The following figure shows the sample flow when more than two users edit the same file triggers a Decompser 17 error.
Check the memory usage for the SSE / SPE installed system at the time of the errors. If the Dec 17 errors unanimously occur for almost all of the files being scanned in a specific time frame and the system shows constantly high memory usage, SSE / SPE most likly cannot allocate the necessary memory for processing these files. Restart the system and see if the Dec 17 error persists.
If you do not see any high memory usage at the time of error and / or you see these Dec 17 errors only sporadically, then scan the sample with the handy scan client tool %SYMCscan ROOT%CmdLineScanner/ssecls.exe.

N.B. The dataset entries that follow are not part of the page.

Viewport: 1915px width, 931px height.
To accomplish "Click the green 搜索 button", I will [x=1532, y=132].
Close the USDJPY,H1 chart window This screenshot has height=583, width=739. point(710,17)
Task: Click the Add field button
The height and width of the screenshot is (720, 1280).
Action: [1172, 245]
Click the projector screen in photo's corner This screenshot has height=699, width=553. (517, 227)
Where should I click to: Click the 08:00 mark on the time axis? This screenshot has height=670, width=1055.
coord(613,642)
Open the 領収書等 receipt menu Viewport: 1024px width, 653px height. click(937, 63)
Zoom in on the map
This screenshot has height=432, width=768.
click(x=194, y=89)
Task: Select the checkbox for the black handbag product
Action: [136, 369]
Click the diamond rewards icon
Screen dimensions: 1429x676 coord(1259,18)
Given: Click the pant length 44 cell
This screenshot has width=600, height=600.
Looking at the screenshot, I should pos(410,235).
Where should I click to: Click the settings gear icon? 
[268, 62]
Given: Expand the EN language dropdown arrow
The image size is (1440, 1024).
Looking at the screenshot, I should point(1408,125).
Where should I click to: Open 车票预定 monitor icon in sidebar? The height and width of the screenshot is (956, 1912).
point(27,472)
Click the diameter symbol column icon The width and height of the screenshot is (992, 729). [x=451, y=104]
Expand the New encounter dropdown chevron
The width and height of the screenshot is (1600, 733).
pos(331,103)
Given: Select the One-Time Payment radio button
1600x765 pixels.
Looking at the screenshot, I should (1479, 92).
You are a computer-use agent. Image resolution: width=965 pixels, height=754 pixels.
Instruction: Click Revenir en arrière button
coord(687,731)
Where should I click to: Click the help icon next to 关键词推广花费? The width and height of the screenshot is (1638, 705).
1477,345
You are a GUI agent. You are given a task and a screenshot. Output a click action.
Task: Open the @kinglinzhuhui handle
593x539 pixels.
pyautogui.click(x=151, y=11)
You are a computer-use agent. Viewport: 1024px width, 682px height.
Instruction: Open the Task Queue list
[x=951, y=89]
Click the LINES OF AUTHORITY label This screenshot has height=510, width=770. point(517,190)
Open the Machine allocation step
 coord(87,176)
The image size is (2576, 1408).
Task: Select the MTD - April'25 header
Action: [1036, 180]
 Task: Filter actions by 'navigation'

Execute the tool on the command prompt and scan the locally-copied sample which triggered Dec 17 error. If you do not see any Decomposer 17 error but see the scan result returned instead, the error is not triggered by the sample but by the timing of the file's status. Most likely, at the time of scan request, the file was not ready for scan due to the reasons mentioned above (file being locked).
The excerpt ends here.